● WHAT IS REQUIRED:
Quote the entries below verbatim, starting at the line containing "coordinates (494, 553)." and ending after the line containing "coordinates (1210, 428).".

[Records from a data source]
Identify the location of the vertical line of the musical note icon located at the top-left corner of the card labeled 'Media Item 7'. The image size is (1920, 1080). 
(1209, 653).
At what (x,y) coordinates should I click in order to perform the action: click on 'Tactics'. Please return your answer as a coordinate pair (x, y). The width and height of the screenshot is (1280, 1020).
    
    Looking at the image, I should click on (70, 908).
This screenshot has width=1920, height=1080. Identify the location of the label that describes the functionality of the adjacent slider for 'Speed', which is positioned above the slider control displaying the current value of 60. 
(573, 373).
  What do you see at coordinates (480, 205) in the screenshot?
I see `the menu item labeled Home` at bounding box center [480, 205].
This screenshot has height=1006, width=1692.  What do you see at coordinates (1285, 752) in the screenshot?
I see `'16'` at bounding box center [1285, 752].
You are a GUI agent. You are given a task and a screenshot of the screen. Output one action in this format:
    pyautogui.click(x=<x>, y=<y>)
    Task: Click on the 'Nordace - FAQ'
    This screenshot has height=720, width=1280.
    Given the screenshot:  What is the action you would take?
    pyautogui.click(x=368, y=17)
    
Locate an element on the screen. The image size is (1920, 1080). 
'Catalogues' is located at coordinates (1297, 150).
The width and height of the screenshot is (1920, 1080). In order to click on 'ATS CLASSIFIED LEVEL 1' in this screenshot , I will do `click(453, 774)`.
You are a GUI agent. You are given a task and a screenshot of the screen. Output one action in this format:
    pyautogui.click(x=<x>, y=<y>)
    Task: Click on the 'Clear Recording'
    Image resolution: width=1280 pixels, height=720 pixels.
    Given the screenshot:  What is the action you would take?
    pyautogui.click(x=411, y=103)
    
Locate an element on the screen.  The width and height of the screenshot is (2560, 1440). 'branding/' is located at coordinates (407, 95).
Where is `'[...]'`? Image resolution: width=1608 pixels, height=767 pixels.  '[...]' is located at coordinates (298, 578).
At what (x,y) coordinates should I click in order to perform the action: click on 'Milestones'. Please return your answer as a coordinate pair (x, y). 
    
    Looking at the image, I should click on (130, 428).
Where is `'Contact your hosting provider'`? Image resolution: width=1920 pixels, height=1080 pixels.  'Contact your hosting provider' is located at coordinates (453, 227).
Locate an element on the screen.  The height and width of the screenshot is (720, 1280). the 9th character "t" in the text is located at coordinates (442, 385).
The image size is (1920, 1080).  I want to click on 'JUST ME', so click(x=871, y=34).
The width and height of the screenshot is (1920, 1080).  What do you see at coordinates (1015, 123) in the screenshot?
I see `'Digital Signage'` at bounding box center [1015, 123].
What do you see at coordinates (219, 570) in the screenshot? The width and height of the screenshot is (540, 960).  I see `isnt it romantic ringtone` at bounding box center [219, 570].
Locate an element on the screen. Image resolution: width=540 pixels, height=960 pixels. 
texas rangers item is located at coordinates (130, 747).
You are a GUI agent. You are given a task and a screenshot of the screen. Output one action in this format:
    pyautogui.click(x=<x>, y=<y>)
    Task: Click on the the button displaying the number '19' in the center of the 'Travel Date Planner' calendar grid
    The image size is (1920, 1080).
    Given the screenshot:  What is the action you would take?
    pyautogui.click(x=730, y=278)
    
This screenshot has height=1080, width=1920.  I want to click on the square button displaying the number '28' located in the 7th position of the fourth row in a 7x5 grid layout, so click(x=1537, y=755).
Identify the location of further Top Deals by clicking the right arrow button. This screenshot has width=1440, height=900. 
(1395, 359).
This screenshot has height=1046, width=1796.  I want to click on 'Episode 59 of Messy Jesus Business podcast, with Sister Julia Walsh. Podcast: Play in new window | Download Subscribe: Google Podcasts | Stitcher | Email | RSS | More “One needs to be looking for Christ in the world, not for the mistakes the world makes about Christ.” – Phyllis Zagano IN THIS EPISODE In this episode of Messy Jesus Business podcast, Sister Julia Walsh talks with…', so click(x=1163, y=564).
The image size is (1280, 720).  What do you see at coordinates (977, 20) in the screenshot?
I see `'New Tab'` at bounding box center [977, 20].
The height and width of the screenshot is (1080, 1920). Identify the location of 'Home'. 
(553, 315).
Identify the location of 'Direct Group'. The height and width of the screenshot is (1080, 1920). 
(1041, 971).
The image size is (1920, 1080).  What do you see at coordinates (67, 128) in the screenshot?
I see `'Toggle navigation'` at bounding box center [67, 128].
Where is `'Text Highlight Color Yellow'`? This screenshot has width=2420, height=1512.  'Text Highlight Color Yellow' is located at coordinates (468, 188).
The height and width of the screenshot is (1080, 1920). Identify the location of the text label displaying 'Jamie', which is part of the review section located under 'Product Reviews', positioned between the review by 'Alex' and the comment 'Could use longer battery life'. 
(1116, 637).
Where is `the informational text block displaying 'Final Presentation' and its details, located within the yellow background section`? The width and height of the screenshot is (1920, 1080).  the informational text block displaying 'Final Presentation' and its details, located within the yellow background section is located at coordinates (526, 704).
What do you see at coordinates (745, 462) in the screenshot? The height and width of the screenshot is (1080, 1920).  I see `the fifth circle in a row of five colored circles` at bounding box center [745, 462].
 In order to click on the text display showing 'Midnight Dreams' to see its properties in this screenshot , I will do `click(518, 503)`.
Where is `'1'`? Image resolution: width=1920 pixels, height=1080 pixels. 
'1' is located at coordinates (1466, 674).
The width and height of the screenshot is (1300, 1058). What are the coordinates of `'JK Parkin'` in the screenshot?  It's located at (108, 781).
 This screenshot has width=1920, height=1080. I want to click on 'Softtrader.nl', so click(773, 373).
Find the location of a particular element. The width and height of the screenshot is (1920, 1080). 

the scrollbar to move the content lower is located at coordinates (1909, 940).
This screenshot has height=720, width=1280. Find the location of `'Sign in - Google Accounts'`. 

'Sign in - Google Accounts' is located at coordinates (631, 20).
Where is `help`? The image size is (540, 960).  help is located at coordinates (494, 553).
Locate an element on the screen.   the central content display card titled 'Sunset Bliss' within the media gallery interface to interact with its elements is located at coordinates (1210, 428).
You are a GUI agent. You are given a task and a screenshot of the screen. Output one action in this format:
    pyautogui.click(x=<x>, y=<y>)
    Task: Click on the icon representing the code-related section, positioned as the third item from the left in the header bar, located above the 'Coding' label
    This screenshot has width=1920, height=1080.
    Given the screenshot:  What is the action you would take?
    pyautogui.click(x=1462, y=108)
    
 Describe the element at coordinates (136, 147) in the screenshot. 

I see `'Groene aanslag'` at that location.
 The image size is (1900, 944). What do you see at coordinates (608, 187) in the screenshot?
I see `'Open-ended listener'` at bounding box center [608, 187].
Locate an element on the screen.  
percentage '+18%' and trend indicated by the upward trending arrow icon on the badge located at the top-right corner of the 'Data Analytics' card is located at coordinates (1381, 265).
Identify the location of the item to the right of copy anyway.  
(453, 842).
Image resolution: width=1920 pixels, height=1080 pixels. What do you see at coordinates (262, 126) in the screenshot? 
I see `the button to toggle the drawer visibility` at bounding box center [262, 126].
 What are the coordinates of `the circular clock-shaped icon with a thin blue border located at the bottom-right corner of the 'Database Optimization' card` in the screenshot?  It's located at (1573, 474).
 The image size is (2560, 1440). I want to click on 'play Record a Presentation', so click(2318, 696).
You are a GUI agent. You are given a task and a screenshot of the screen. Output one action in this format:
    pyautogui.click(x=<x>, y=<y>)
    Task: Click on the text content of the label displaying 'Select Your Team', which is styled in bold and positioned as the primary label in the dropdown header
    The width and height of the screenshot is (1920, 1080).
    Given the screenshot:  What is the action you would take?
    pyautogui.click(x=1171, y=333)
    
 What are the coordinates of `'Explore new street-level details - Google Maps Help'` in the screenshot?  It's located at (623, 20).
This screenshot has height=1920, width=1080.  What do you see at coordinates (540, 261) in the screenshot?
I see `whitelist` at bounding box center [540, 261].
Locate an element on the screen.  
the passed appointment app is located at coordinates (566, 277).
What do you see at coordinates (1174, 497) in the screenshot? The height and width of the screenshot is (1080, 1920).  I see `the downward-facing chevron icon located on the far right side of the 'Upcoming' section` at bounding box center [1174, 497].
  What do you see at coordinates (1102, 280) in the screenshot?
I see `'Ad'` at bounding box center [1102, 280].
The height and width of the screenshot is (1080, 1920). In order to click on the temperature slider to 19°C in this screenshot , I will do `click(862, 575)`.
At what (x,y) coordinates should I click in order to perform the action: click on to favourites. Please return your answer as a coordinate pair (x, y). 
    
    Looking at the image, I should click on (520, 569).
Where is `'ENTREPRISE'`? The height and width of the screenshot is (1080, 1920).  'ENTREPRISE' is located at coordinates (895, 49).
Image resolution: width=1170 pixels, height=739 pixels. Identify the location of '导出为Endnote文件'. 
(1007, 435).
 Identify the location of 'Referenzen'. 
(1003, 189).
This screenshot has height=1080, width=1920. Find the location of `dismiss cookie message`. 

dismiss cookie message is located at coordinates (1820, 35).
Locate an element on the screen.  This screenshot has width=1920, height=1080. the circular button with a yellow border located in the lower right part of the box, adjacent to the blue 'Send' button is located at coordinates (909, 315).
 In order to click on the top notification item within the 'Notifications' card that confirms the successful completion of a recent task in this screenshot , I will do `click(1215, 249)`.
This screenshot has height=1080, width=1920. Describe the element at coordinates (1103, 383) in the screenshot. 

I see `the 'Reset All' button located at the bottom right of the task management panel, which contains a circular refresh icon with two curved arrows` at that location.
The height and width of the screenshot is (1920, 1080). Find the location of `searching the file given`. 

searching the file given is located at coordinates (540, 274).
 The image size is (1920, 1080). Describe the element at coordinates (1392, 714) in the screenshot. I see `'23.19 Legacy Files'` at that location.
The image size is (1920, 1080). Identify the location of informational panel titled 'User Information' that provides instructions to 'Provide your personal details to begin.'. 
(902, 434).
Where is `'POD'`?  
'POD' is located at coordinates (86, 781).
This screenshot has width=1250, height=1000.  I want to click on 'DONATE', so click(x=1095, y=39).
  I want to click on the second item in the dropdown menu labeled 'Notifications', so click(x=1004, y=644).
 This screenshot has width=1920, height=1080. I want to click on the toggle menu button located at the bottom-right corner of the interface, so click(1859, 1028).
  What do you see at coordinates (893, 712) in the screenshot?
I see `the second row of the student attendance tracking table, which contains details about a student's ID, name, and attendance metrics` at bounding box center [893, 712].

● SOLUTION TO THIS PROBLEM:
Where is `help`? The image size is (540, 960).  help is located at coordinates (494, 553).
Locate an element on the screen.   the central content display card titled 'Sunset Bliss' within the media gallery interface to interact with its elements is located at coordinates (1210, 428).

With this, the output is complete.